= Chris Blackhurst =

British newspaper editor

Chris Blackhurst (born 24 December 1959) is a strategic communications advisor and commentator, who is a former editor of The Independent.

For four years, he was a director of CT Partners, the international strategic communications, campaigning, and advisory firm. He also writes a column for independent.co.uk. He contributes to numerous other magazines and publications, as well as making frequent appearances on TV and Radio, and making public speeches.
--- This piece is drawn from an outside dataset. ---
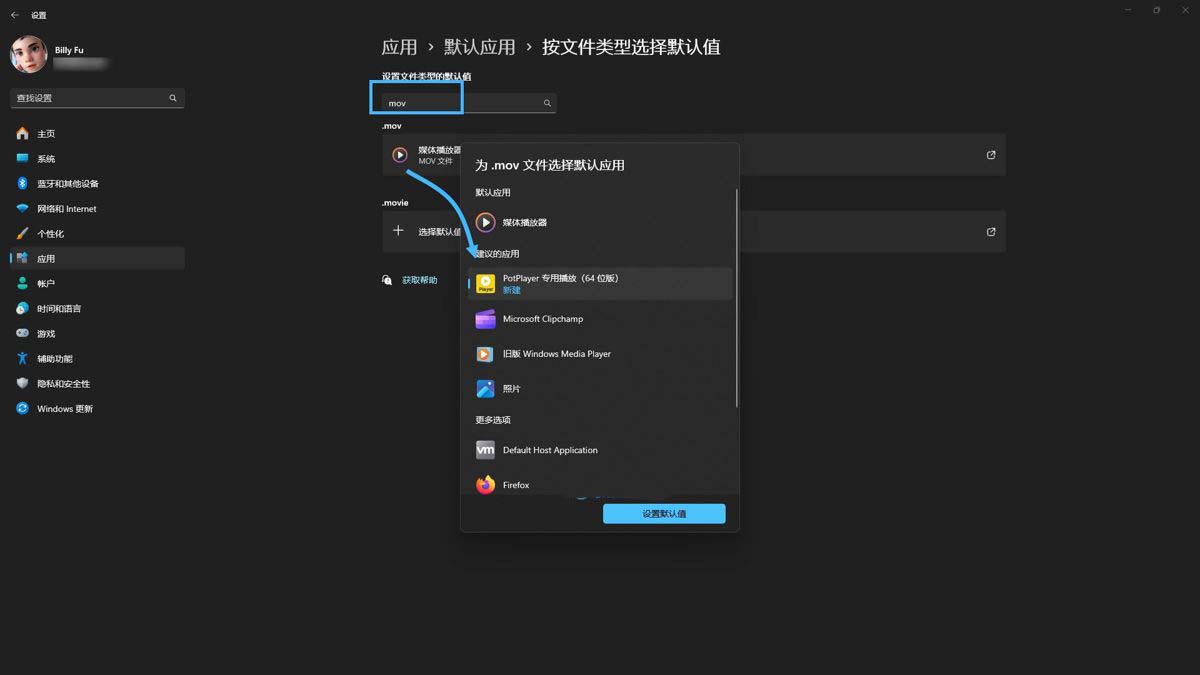
Task: Click the 设置默认值 button
Action: (664, 514)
From 2013 he was Group Content Director of the four titles overseen by Evgeny Lebedev. He was a newspaper columnist for the Evening Standard and Independent, and presenter of Headline Interview on London Live TV.
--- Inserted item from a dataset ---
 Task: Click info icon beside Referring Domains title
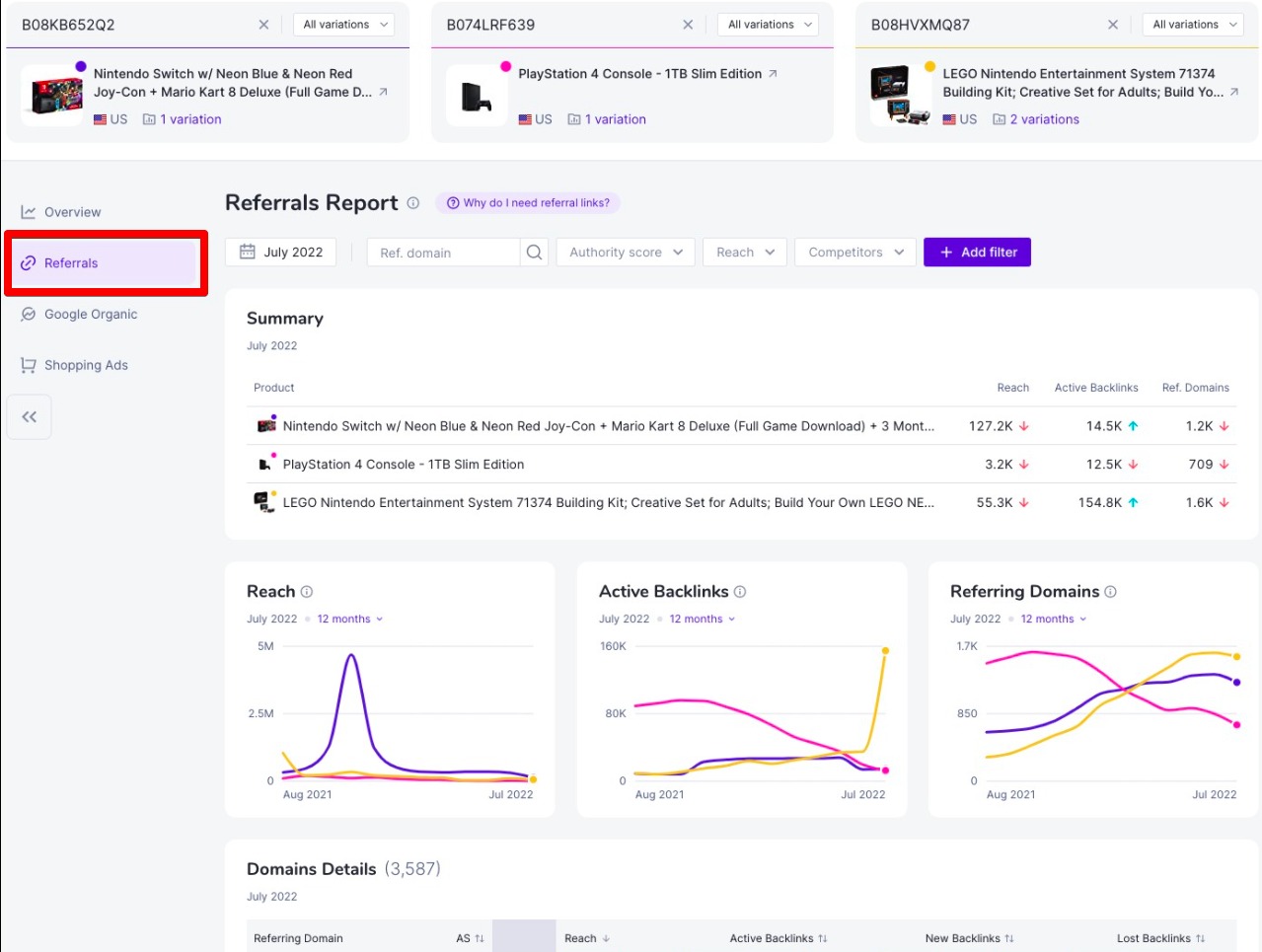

He’s received several awards for his journalism. Blackhurst was London Press Club’s Business Journalist of the Year, 2011.

==Early life and education==
Born in Barrow-in-Furness, Blackhurst was educated at Barrow Grammar School for Boys, after which he went on to study law at Trinity Hall, Cambridge. He has said that his school instilled self-confidence in him and has argued for the restoration of grammar schools.

==Life and career==
Blackhurst after graduation joined the staff of a legal magazine, International Financial Law Review. He moved to Business magazine, then to Fleet Street, where he joined The Sunday Times, working on the Business section, then the Insight investigations team. In 1990 he became City Editor of the Sunday Express, moving to The Independent on Sunday in 1992 as their Senior Business Writer, and then to The Independent in 1993 as Westminster Correspondent. He became Deputy Editor of The Independent on Sunday and The Independent then followed editor Rosie Boycott to the Daily Express in 1998, as Deputy Editor. From 2002, Blackhurst edited the City Pages of the Evening Standard, until he was appointed Editor of The Independent in 2011.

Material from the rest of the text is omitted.